Exactly as given, write out the lines from the one containing "Click the URL" through the end of the listing, with both ends included and nothing else.
::: Provided material :::
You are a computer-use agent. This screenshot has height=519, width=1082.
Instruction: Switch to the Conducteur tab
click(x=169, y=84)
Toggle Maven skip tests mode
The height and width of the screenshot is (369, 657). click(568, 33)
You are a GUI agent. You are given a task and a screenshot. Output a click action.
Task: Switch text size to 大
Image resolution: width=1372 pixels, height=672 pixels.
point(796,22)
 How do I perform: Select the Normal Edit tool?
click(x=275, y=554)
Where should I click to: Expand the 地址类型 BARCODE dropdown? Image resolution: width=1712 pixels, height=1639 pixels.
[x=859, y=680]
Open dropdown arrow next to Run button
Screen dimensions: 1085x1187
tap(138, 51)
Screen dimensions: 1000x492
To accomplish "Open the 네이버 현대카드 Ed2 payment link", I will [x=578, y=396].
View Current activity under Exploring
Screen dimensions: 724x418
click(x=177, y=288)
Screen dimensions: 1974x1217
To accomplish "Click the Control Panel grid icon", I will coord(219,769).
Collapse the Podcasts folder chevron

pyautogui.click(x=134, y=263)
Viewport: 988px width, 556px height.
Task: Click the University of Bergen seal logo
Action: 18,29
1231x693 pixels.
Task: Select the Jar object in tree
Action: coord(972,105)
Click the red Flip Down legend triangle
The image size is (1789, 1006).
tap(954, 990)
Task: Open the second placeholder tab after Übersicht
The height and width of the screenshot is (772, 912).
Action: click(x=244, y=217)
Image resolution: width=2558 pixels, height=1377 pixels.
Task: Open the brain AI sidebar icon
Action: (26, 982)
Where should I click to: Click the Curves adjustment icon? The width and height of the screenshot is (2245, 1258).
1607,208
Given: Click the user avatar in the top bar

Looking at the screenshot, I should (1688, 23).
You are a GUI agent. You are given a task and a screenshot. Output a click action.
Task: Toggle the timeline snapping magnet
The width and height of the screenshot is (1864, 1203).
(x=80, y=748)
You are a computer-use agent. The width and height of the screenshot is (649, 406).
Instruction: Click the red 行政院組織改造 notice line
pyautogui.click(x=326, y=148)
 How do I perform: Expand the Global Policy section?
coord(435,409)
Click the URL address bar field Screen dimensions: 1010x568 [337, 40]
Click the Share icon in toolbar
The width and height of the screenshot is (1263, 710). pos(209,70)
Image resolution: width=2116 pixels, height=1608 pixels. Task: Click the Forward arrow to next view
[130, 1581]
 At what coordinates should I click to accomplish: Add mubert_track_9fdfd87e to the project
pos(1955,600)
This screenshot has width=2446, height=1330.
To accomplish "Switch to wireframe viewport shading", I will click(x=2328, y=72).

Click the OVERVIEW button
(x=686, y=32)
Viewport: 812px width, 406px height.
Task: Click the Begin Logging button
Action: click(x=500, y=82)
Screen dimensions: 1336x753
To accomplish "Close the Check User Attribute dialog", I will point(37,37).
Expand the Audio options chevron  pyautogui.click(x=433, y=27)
:::
▶ [Output]:
Click the URL address bar field Screen dimensions: 1010x568 [337, 40]
Click the Share icon in toolbar
The width and height of the screenshot is (1263, 710). pos(209,70)
Image resolution: width=2116 pixels, height=1608 pixels. Task: Click the Forward arrow to next view
[130, 1581]
 At what coordinates should I click to accomplish: Add mubert_track_9fdfd87e to the project
pos(1955,600)
This screenshot has width=2446, height=1330.
To accomplish "Switch to wireframe viewport shading", I will click(x=2328, y=72).

Click the OVERVIEW button
(x=686, y=32)
Viewport: 812px width, 406px height.
Task: Click the Begin Logging button
Action: click(x=500, y=82)
Screen dimensions: 1336x753
To accomplish "Close the Check User Attribute dialog", I will point(37,37).
Expand the Audio options chevron  pyautogui.click(x=433, y=27)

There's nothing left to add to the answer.